Some military experts pointed to Wednesday’s attack — the deadliest roadside bombing suffered by American forces in the war — to note the Marines are performing duties somewhat different from those for which they are organized and equipped. The amphibious vehicle, for example, was designed to get troops ashore and is less armored than some other infantry carriers.
Beyond that, occupation and stabilization duties often require expertise and equipment distinct from amphibious assault and the rapid capture of enemy-held territory, experts said.
“The entire Marine force was designed around the concept of amphibious warfare, which is a good deal different from the kind of conflict they’re fighting in Iraq today, hundreds of miles from the sea,” said Loren Thompson of the Lexington Institute think tank. “The Marines are a light force; they kick in the door but they are not supposed to occupy all the rooms.”
From food aid to Fallujah
Still, the service has tried to adapt to changing missions, studying concepts like urban warfare and nonlethal weaponry. Marines took the lead in supplying food during a famine in Somalia in the early 1990s.
Since the invasion of Iraq, the Army’s effort to keep its troops fresh by rotating them in and out of the country has created a need to use the Marines as a stabilization and counterinsurgency force in parts of the country, experts said.
In November, Marines led the assault to retake Fallujah, an insurgent stronghold 40 miles west of Baghdad. They had regular clashes with insurgents there and in nearby Ramadi for months before.
The Marines killed Wednesday were part of a sweep for insurgents in communities along the Euphrates River between Baghdad and the Syrian border.
‘Lethal ... adaptive enemy’
U.S. officials have long complained that American forces seize Sunni areas only to have Iraqi authorities lose them again to the insurgents once American troops leave. Despite those complaints, the Bush administration is talking about handing more security responsibility to the Iraqis and drawing down forces next year.
At the Pentagon, Brig. Gen.
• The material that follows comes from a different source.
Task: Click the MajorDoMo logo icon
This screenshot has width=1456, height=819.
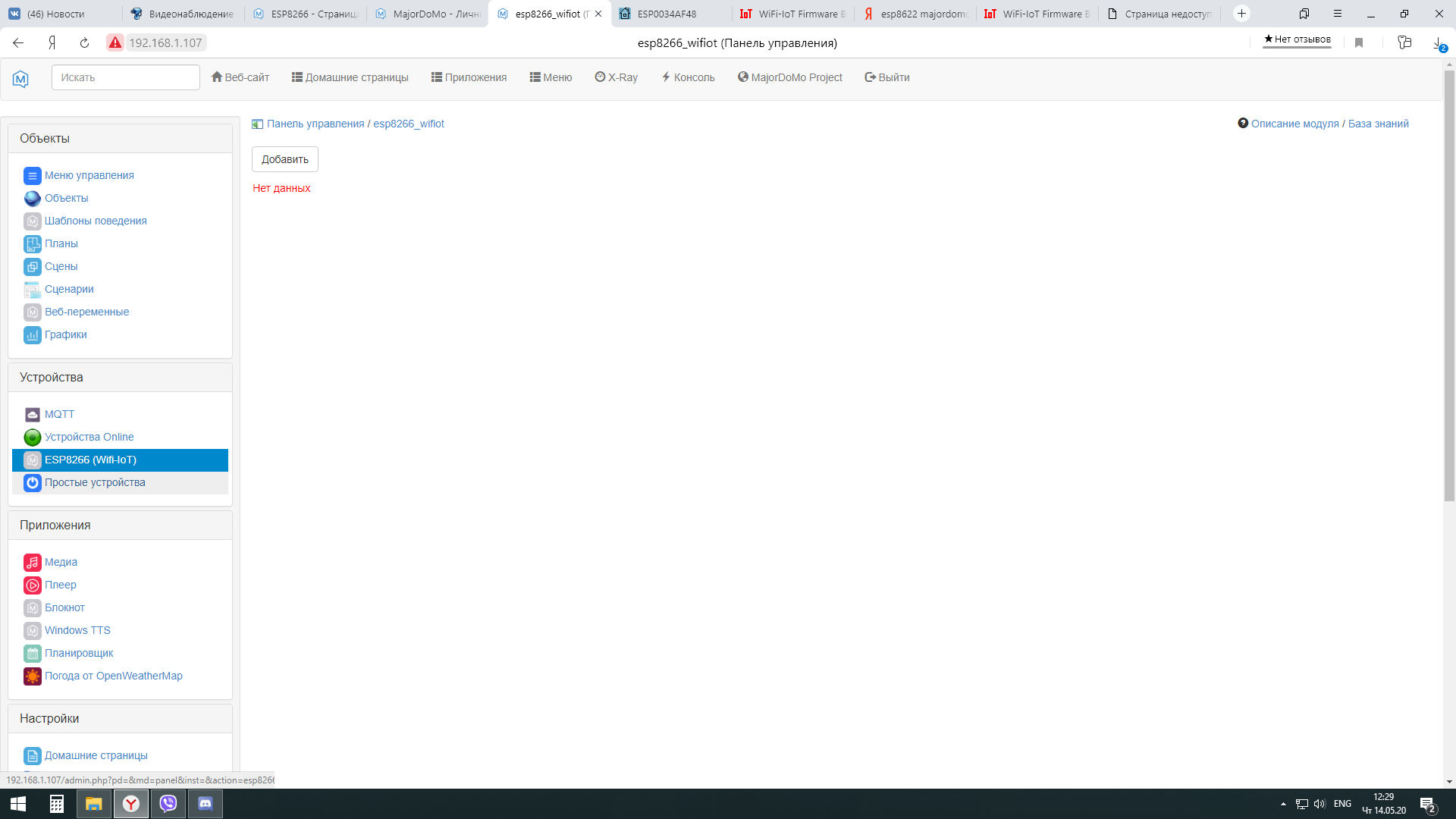Action: point(20,78)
Carter Ham said similar operations were under way in several communities at once, to prevent insurgents from skipping to towns without a strong U.S. presence.
He suggested the attacks on the Marines were the insurgents’ response to their stepped-up operations.
“This is a very lethal and unfortunately very adaptable enemy we are faced with,” said Ham, a Pentagon staff officer and former commander of U.S. forces in Mosul, Iraq.